The jam jar I had filled up to the brim with it was empty by the evening.
We did eat it with pasta, but of course, pesto is a super-versatile sauce. Have it in a tomato and mozzarella salad. Marinate meat or fish with it. Mix it into ricotta or sour cream to make a dip or stuffing.
- 2 cups packed fresh basil leaves (ca 3 small bunches)
- 50g pine nuts
- 50g pecorino cheese
- 150 ml extra virgin olive oil
- 1 garlic clove
- Salt and Pepper, to taste
- Dry-roast the pine nuts in a pan until golden.
- Pulse the whole lot in the food processor until smooth.

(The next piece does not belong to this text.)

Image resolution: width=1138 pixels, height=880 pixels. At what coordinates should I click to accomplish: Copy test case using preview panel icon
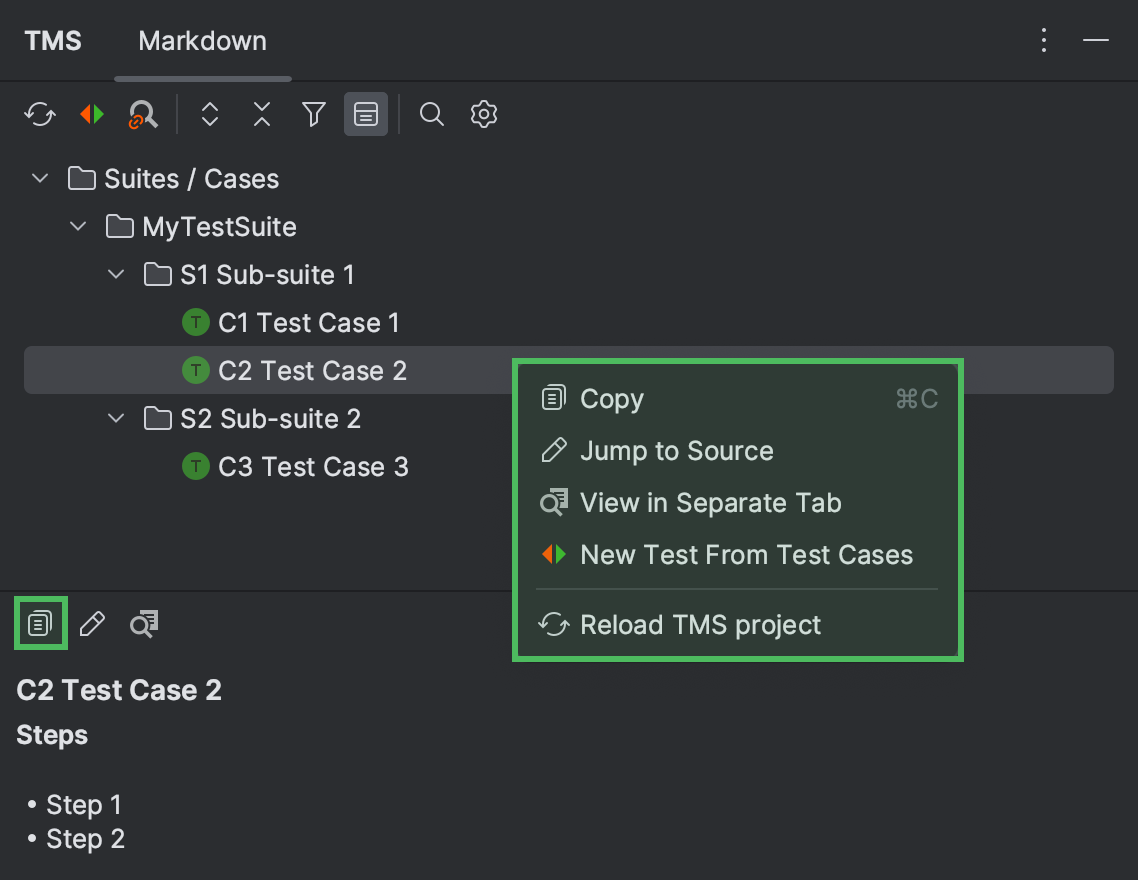[x=39, y=623]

- If you don’t want to use the pesto straight away, transfer it into a jar and cover with a little extra oil, then seal and store in the fridge. It will keep in a fridge for up to two weeks.
- If you are freezing, process without the cheese and pour into an airtight container, drizzle olive oil on top and freeze for up to 3 months. Thaw in the fridge overnight. Add the cheese before serving.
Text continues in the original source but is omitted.